Your answer must be the full listing, reproduced word for word.

(Available data begins)

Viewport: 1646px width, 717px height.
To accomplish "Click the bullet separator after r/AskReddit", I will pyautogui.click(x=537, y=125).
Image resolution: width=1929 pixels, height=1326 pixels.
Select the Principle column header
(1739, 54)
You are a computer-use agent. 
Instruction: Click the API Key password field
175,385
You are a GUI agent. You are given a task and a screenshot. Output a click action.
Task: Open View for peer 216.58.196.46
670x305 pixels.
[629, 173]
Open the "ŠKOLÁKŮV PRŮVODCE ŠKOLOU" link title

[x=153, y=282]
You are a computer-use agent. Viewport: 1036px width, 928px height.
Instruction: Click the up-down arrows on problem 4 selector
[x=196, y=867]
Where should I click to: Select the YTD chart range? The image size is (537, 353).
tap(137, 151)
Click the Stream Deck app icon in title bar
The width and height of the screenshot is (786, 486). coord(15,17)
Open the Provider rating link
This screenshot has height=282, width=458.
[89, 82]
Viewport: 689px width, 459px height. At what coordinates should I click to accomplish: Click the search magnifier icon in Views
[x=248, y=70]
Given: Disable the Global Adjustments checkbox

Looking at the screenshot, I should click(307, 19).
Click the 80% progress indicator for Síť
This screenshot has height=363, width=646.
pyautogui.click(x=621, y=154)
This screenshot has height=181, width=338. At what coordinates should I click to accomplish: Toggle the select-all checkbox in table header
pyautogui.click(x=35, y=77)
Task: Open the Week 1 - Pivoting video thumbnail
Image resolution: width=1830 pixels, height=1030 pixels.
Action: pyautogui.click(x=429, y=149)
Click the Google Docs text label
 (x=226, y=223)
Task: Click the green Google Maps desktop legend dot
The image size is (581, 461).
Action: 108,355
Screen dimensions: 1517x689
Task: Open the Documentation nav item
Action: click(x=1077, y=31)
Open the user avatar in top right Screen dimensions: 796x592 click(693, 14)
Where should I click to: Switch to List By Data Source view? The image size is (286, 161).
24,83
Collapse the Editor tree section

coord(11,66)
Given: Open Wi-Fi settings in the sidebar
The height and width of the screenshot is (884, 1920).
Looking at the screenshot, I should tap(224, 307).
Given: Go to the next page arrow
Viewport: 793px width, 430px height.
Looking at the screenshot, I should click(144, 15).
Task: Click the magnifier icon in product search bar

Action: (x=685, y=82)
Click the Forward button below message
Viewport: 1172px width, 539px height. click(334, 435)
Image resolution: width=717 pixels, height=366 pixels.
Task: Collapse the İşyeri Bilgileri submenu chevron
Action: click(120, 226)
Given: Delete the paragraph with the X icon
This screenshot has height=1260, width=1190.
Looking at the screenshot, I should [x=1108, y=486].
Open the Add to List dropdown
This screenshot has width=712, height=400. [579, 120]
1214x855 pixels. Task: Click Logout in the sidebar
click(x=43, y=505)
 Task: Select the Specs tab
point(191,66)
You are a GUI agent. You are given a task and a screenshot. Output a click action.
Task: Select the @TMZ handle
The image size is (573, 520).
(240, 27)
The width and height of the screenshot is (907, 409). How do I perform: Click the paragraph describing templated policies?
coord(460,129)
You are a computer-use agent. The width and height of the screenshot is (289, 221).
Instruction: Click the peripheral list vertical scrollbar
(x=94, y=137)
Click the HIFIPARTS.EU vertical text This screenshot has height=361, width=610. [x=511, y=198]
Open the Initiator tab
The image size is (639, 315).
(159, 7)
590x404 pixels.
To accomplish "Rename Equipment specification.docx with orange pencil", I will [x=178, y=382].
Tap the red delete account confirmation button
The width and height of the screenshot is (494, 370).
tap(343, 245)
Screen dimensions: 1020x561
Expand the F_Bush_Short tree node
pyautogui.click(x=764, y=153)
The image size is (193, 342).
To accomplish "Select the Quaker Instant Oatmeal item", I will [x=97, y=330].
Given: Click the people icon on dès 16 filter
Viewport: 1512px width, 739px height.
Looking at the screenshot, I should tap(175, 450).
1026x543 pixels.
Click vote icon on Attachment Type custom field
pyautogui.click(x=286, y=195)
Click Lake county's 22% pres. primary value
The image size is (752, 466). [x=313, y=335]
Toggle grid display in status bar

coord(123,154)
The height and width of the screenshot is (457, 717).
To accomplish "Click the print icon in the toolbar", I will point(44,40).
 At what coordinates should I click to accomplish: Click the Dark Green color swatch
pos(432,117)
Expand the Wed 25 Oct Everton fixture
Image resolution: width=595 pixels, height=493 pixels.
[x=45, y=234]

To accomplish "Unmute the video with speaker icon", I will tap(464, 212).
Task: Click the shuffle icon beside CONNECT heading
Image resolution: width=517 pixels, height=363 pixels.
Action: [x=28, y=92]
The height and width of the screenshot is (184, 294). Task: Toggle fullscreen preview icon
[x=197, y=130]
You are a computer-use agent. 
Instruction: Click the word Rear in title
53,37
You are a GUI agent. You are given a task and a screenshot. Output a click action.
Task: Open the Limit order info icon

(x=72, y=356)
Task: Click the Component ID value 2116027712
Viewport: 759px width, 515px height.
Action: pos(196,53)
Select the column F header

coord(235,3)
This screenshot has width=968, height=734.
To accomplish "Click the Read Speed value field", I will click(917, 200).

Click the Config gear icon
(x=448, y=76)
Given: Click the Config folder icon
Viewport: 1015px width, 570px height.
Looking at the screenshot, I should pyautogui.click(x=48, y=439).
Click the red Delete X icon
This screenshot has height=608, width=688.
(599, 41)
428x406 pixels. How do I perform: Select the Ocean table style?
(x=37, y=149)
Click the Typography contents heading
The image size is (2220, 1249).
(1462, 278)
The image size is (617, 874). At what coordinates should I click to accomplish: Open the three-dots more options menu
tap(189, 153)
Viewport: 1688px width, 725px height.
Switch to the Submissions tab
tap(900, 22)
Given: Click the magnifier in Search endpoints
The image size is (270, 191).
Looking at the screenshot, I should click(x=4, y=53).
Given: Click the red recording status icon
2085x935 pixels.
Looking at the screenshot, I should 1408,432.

(Available data ends)

Task answer:
Viewport: 1646px width, 717px height.
To accomplish "Click the bullet separator after r/AskReddit", I will pyautogui.click(x=537, y=125).
Image resolution: width=1929 pixels, height=1326 pixels.
Select the Principle column header
(1739, 54)
You are a computer-use agent. 
Instruction: Click the API Key password field
175,385
You are a GUI agent. You are given a task and a screenshot. Output a click action.
Task: Open View for peer 216.58.196.46
670x305 pixels.
[629, 173]
Open the "ŠKOLÁKŮV PRŮVODCE ŠKOLOU" link title

[x=153, y=282]
You are a computer-use agent. Viewport: 1036px width, 928px height.
Instruction: Click the up-down arrows on problem 4 selector
[x=196, y=867]
Where should I click to: Select the YTD chart range? The image size is (537, 353).
tap(137, 151)
Click the Stream Deck app icon in title bar
The width and height of the screenshot is (786, 486). coord(15,17)
Open the Provider rating link
This screenshot has height=282, width=458.
[89, 82]
Viewport: 689px width, 459px height. At what coordinates should I click to accomplish: Click the search magnifier icon in Views
[x=248, y=70]
Given: Disable the Global Adjustments checkbox

Looking at the screenshot, I should click(307, 19).
Click the 80% progress indicator for Síť
This screenshot has height=363, width=646.
pyautogui.click(x=621, y=154)
This screenshot has height=181, width=338. At what coordinates should I click to accomplish: Toggle the select-all checkbox in table header
pyautogui.click(x=35, y=77)
Task: Open the Week 1 - Pivoting video thumbnail
Image resolution: width=1830 pixels, height=1030 pixels.
Action: pyautogui.click(x=429, y=149)
Click the Google Docs text label
 (x=226, y=223)
Task: Click the green Google Maps desktop legend dot
The image size is (581, 461).
Action: 108,355
Screen dimensions: 1517x689
Task: Open the Documentation nav item
Action: click(x=1077, y=31)
Open the user avatar in top right Screen dimensions: 796x592 click(693, 14)
Where should I click to: Switch to List By Data Source view? The image size is (286, 161).
24,83
Collapse the Editor tree section

coord(11,66)
Given: Open Wi-Fi settings in the sidebar
The height and width of the screenshot is (884, 1920).
Looking at the screenshot, I should tap(224, 307).
Given: Go to the next page arrow
Viewport: 793px width, 430px height.
Looking at the screenshot, I should click(144, 15).
Task: Click the magnifier icon in product search bar

Action: (x=685, y=82)
Click the Forward button below message
Viewport: 1172px width, 539px height. click(334, 435)
Image resolution: width=717 pixels, height=366 pixels.
Task: Collapse the İşyeri Bilgileri submenu chevron
Action: click(120, 226)
Given: Delete the paragraph with the X icon
This screenshot has height=1260, width=1190.
Looking at the screenshot, I should [x=1108, y=486].
Open the Add to List dropdown
This screenshot has width=712, height=400. [579, 120]
1214x855 pixels. Task: Click Logout in the sidebar
click(x=43, y=505)
 Task: Select the Specs tab
point(191,66)
You are a GUI agent. You are given a task and a screenshot. Output a click action.
Task: Select the @TMZ handle
The image size is (573, 520).
(240, 27)
The width and height of the screenshot is (907, 409). How do I perform: Click the paragraph describing templated policies?
coord(460,129)
You are a computer-use agent. The width and height of the screenshot is (289, 221).
Instruction: Click the peripheral list vertical scrollbar
(x=94, y=137)
Click the HIFIPARTS.EU vertical text This screenshot has height=361, width=610. [x=511, y=198]
Open the Initiator tab
The image size is (639, 315).
(159, 7)
590x404 pixels.
To accomplish "Rename Equipment specification.docx with orange pencil", I will [x=178, y=382].
Tap the red delete account confirmation button
The width and height of the screenshot is (494, 370).
tap(343, 245)
Screen dimensions: 1020x561
Expand the F_Bush_Short tree node
pyautogui.click(x=764, y=153)
The image size is (193, 342).
To accomplish "Select the Quaker Instant Oatmeal item", I will [x=97, y=330].
Given: Click the people icon on dès 16 filter
Viewport: 1512px width, 739px height.
Looking at the screenshot, I should tap(175, 450).
1026x543 pixels.
Click vote icon on Attachment Type custom field
pyautogui.click(x=286, y=195)
Click Lake county's 22% pres. primary value
The image size is (752, 466). [x=313, y=335]
Toggle grid display in status bar

coord(123,154)
The height and width of the screenshot is (457, 717).
To accomplish "Click the print icon in the toolbar", I will point(44,40).
 At what coordinates should I click to accomplish: Click the Dark Green color swatch
pos(432,117)
Expand the Wed 25 Oct Everton fixture
Image resolution: width=595 pixels, height=493 pixels.
[x=45, y=234]

To accomplish "Unmute the video with speaker icon", I will tap(464, 212).
Task: Click the shuffle icon beside CONNECT heading
Image resolution: width=517 pixels, height=363 pixels.
Action: [x=28, y=92]
The height and width of the screenshot is (184, 294). Task: Toggle fullscreen preview icon
[x=197, y=130]
You are a computer-use agent. 
Instruction: Click the word Rear in title
53,37
You are a GUI agent. You are given a task and a screenshot. Output a click action.
Task: Open the Limit order info icon

(x=72, y=356)
Task: Click the Component ID value 2116027712
Viewport: 759px width, 515px height.
Action: pos(196,53)
Select the column F header

coord(235,3)
This screenshot has width=968, height=734.
To accomplish "Click the Read Speed value field", I will click(917, 200).

Click the Config gear icon
(x=448, y=76)
Given: Click the Config folder icon
Viewport: 1015px width, 570px height.
Looking at the screenshot, I should pyautogui.click(x=48, y=439).
Click the red Delete X icon
This screenshot has height=608, width=688.
(599, 41)
428x406 pixels. How do I perform: Select the Ocean table style?
(x=37, y=149)
Click the Typography contents heading
The image size is (2220, 1249).
(1462, 278)
The image size is (617, 874). At what coordinates should I click to accomplish: Open the three-dots more options menu
tap(189, 153)
Viewport: 1688px width, 725px height.
Switch to the Submissions tab
tap(900, 22)
Given: Click the magnifier in Search endpoints
The image size is (270, 191).
Looking at the screenshot, I should click(x=4, y=53).
Given: Click the red recording status icon
2085x935 pixels.
Looking at the screenshot, I should 1408,432.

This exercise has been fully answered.